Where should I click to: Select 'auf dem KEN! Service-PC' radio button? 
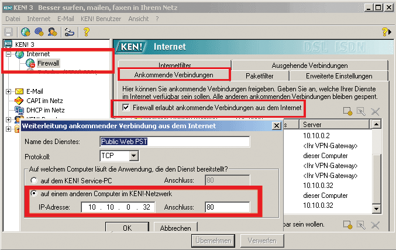(33, 180)
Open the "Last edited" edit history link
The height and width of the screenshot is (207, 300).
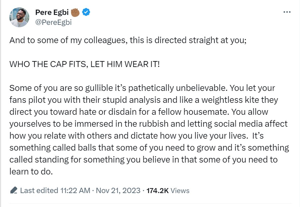(39, 190)
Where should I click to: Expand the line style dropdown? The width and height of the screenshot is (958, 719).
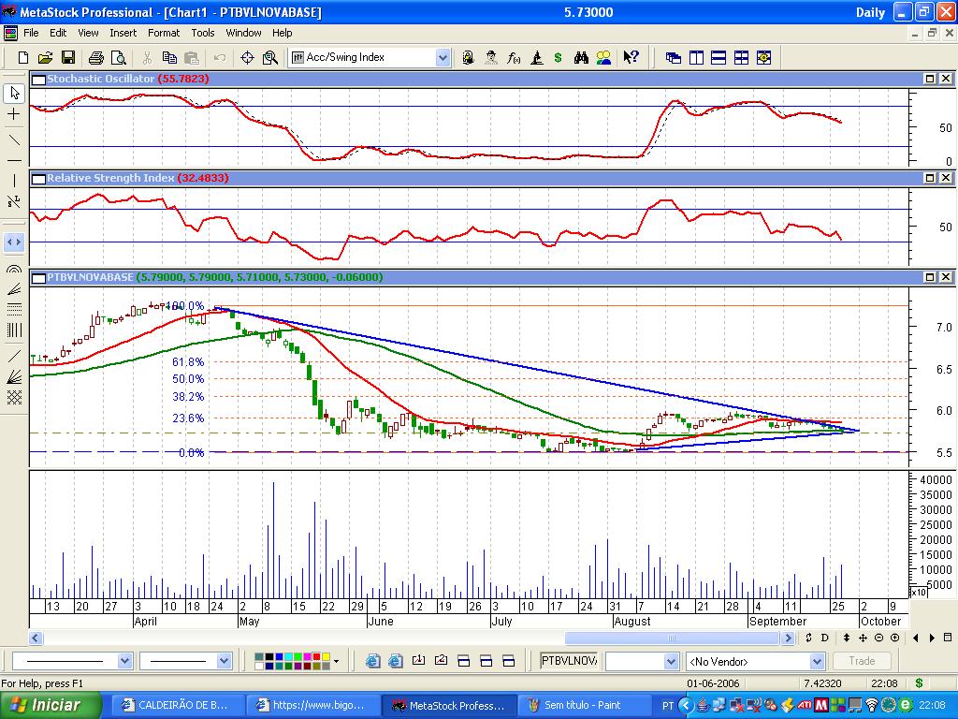[x=125, y=661]
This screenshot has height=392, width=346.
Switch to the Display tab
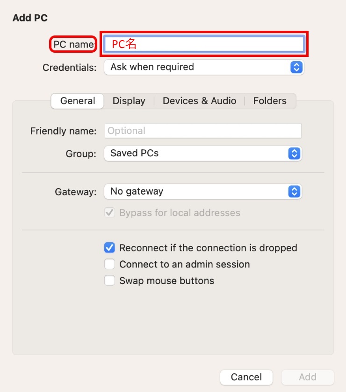129,101
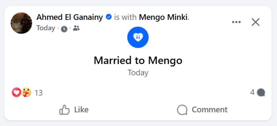This screenshot has height=126, width=277.
Task: Like the post using the Like label
Action: tap(81, 110)

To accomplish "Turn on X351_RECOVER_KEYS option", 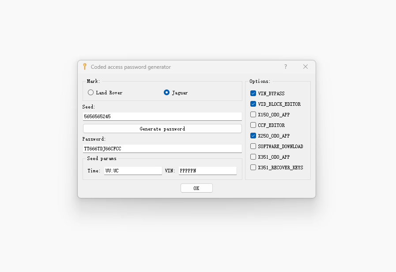I will pos(253,168).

**Brief:**
Nothing but the lines above, starting at the line that contains "The height and" and ending at the line that contains "This screenshot has height=392, width=346.", should be given again, exactly and without the pictures.

**Finished task:**
The height and width of the screenshot is (207, 300).
(39, 190)
Where should I click to: Expand the line style dropdown? The width and height of the screenshot is (958, 719).
[x=125, y=661]
This screenshot has height=392, width=346.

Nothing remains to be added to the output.